About
Aired on KSDS-FM on 3/1/19
RUN DATES: 2/9/19 – 3/17/19
VENUE: The Old Globe
It’s always been fascinating to me that people pour out their hearts and souls to a complete stranger in an advice column. I guess anonymity is empowering.
In 2010, when best-selling author Cheryl Strayed was asked to take over an advice column called “Dear Sugar,” in The Rumpus, an online literary magazine, her response was an unequivocal ‘No.’ In addition to the difficulty of the task, there would be no byline and no pay.
But she reconsidered, and over two years, the column became so popular that she turned it into a best-selling book. Then, it was adapted as a play, and Strayed now co-hosts the New York Times podcast, “Dear Sugar Radio.”
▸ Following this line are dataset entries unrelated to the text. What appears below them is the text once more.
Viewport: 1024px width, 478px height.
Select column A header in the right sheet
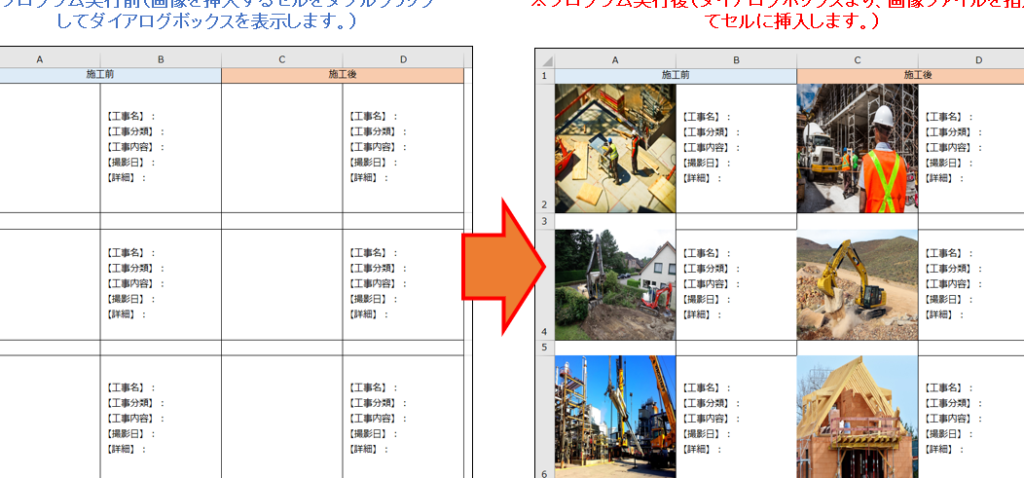coord(615,60)
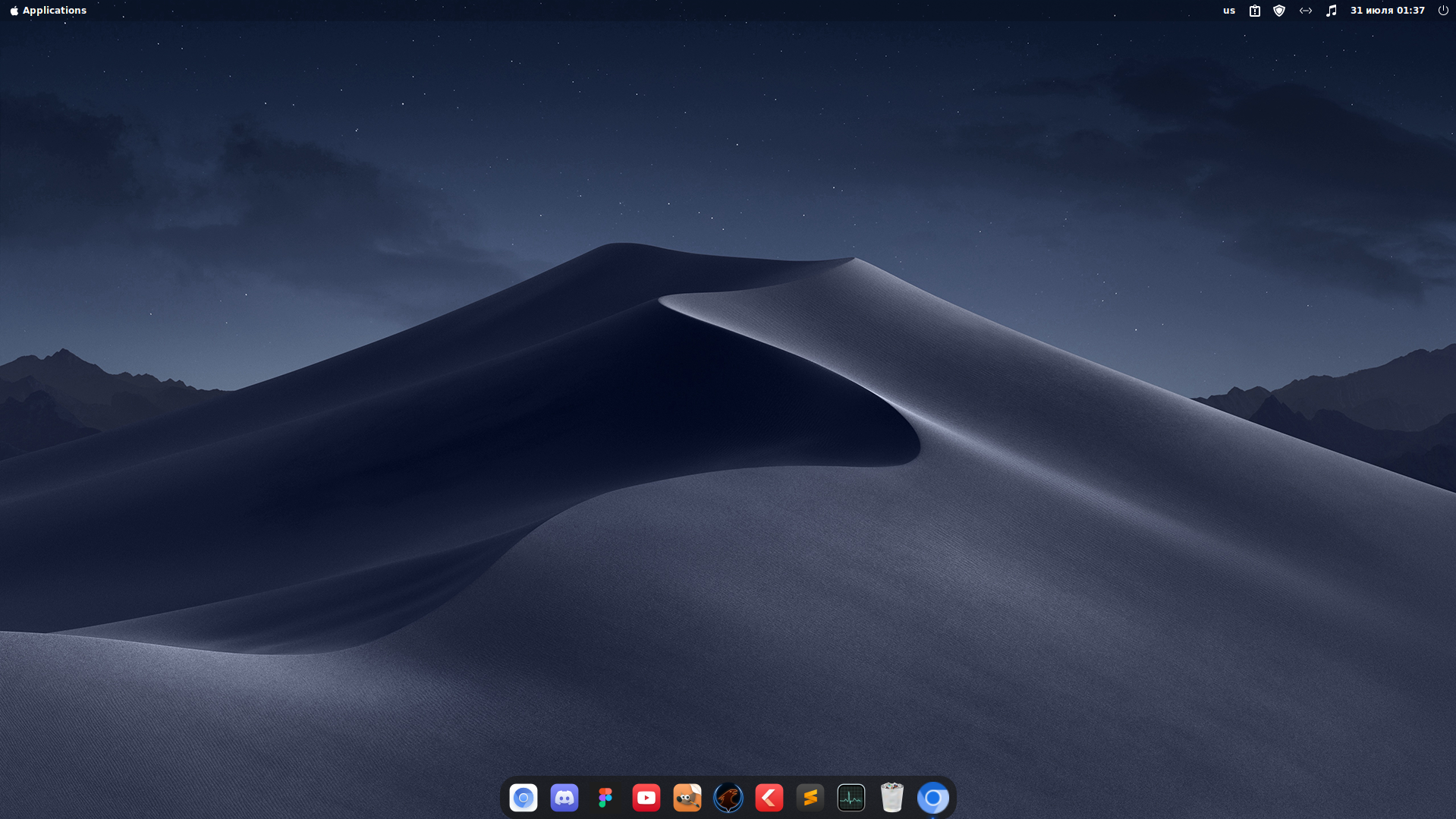Launch Sublime Text from the dock

point(810,798)
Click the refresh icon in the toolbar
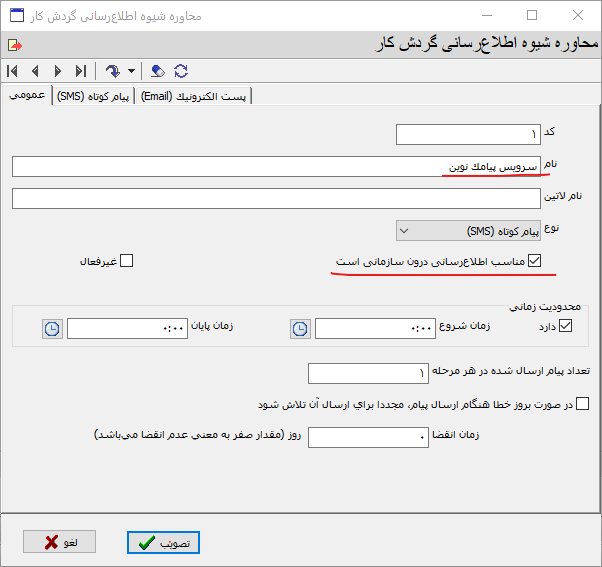The width and height of the screenshot is (602, 567). [181, 71]
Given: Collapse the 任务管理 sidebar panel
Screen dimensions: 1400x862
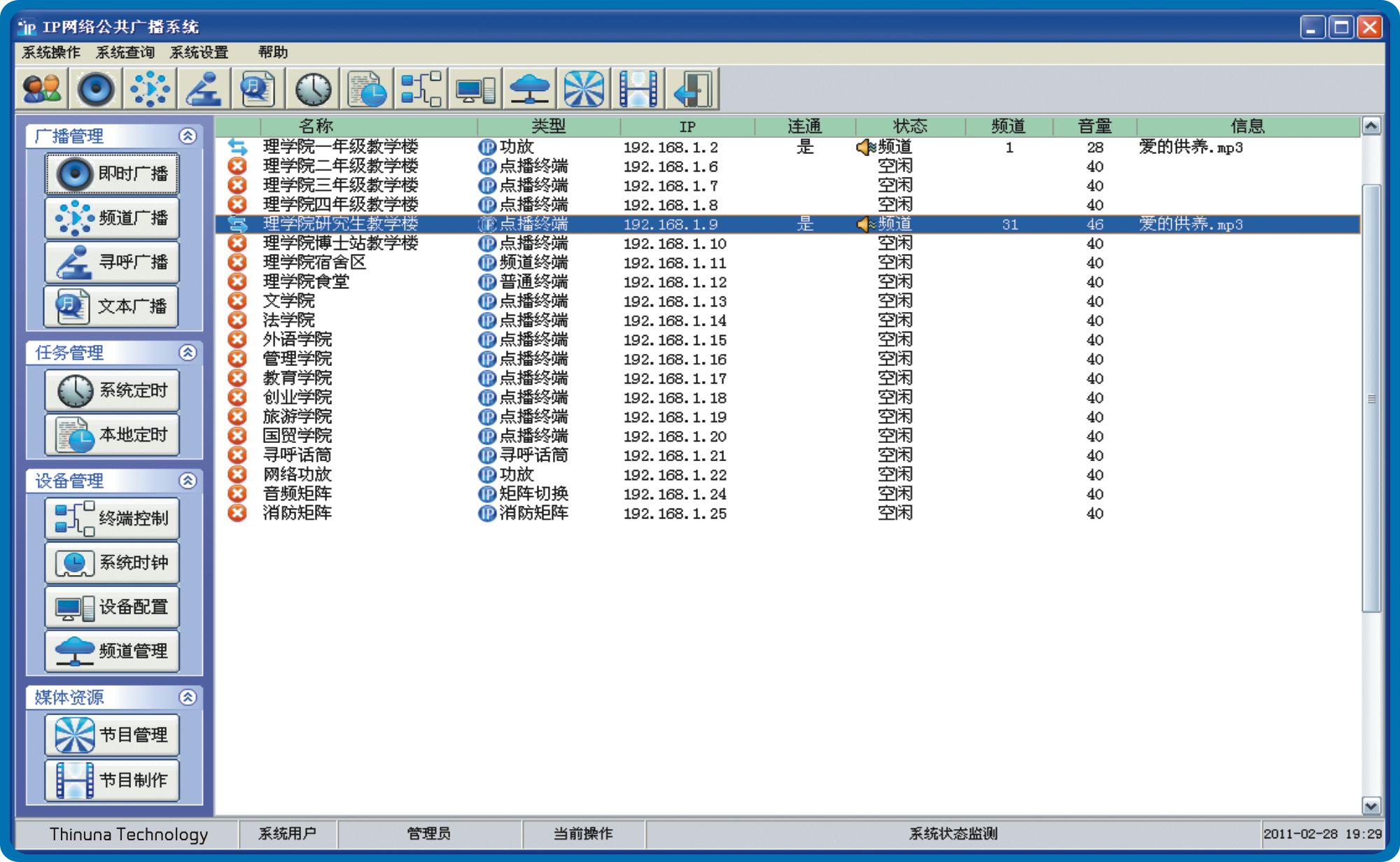Looking at the screenshot, I should (188, 353).
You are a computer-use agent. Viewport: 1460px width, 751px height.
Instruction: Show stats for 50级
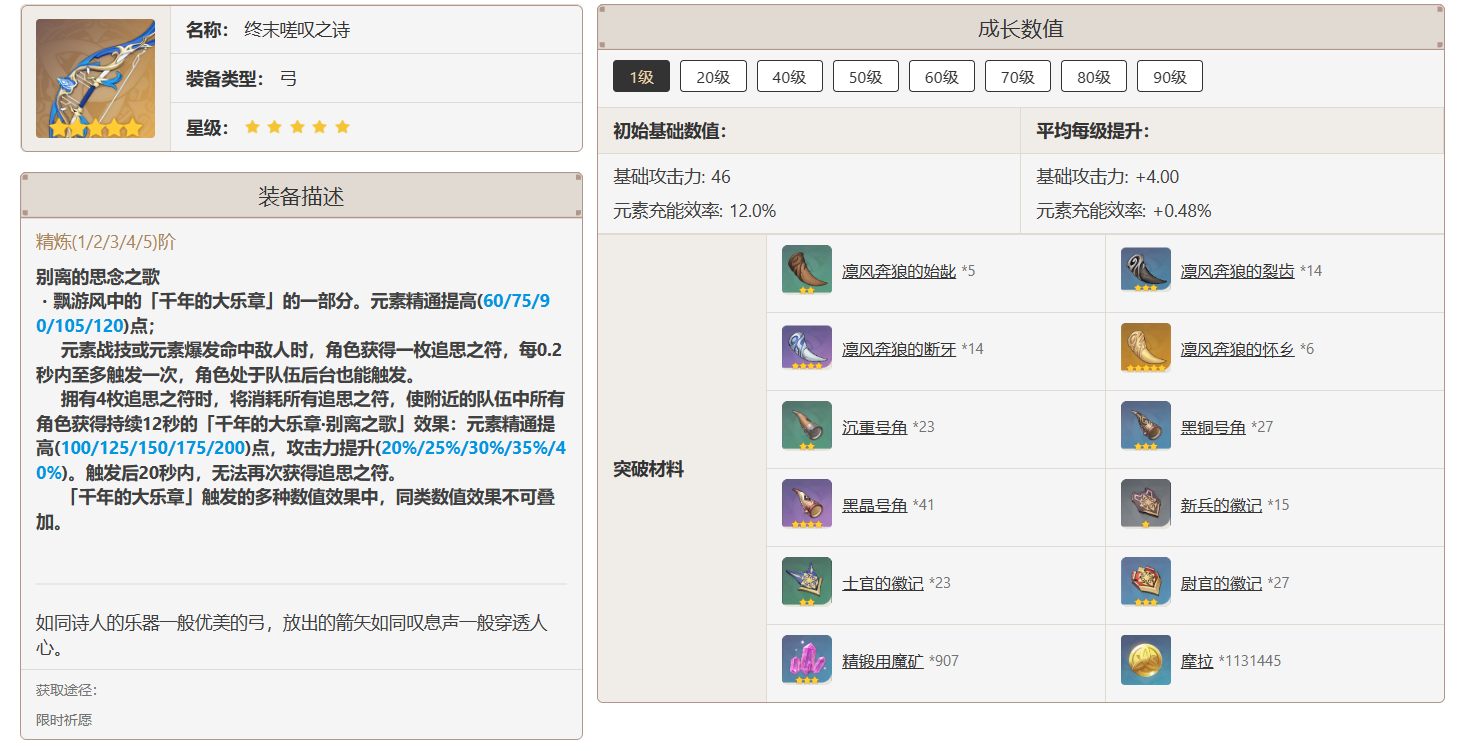click(x=865, y=77)
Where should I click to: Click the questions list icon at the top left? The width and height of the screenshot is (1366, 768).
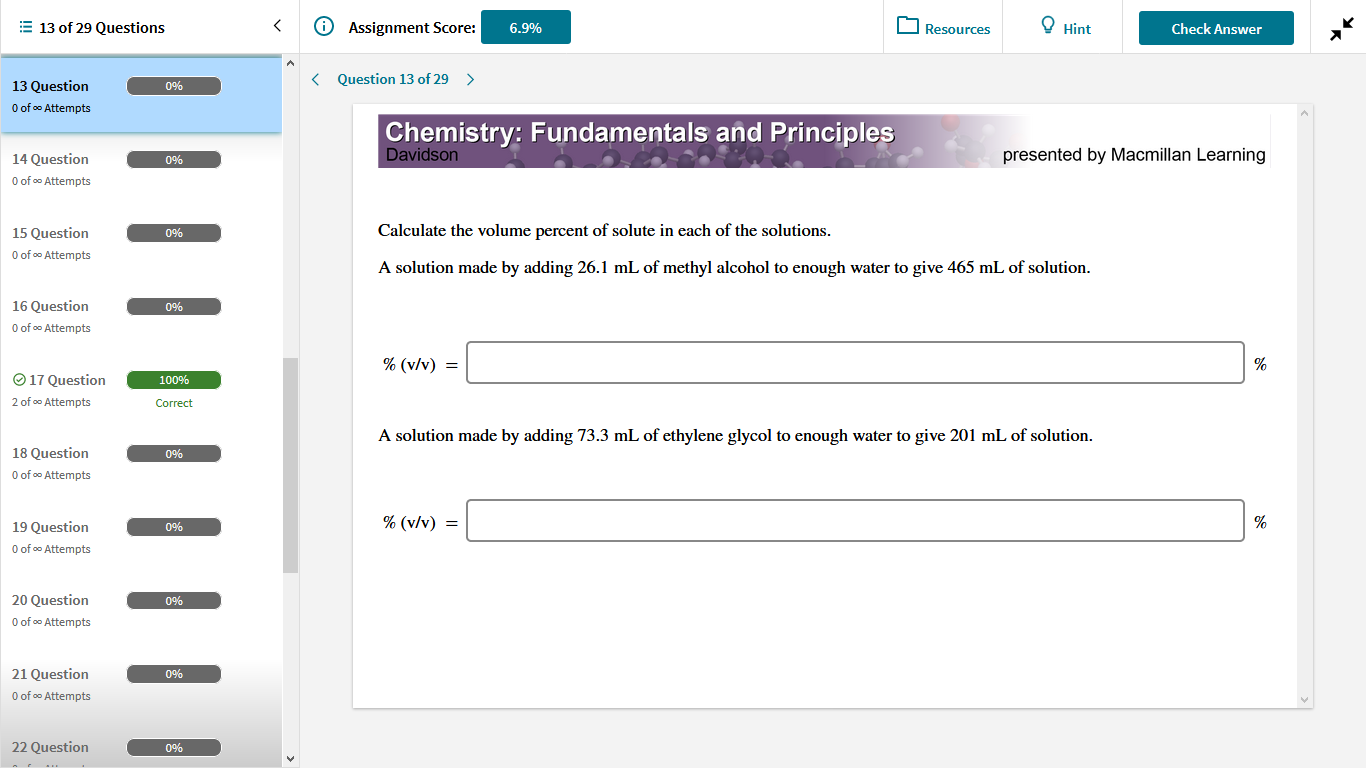(x=25, y=27)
What she did was gutsy and deeply personal. Instead of giving superficial responses to agonized questions, she relates them to her own life, using her wide array of harrowing experiences – from early sexual abuse to heroin use – to help her writers dig deep, re-assess and heal. Her “radical sincerity” turned out to be cathartic and healing for her, too.
“We’ve created something together,” she tells her readers toward the end of “Tiny Beautiful Things,” having its West Coast premiere at The Old Globe. “I’m Sugar, and so are all of you.”
Strayed’s special sauce is empathy, and her most frequent suggestions concern forgiveness and gratitude, appreciating the little things in life, and moving on. If you happen to have experienced the same challenges as her correspondents — addiction, gender transition, loss of a parent, mate or child — the 80-minute play is likely to hotfoot it to your heart.
But though this adaptation, by theater/film heavy-hitters Nia Vardalos, Thomas Kail and Marshall Heyman, shifts deftly from tragic to poignant to comic moments, this is a tricky structure to maintain, and a little goes a long way.
Director James Vasquez keeps up a lively pace, and creates movement for the letter-writers on the outskirts of Strayed’s cozy home, where she flops around in baggy sweats. The cast of four, headed by Opal Alladin’s Sugar, is first-rate.
Anyone can find words of wisdom in Sugar’s insights. Just remember, she says, no matter what you’ve experienced, you still have the right to tiny beautiful things.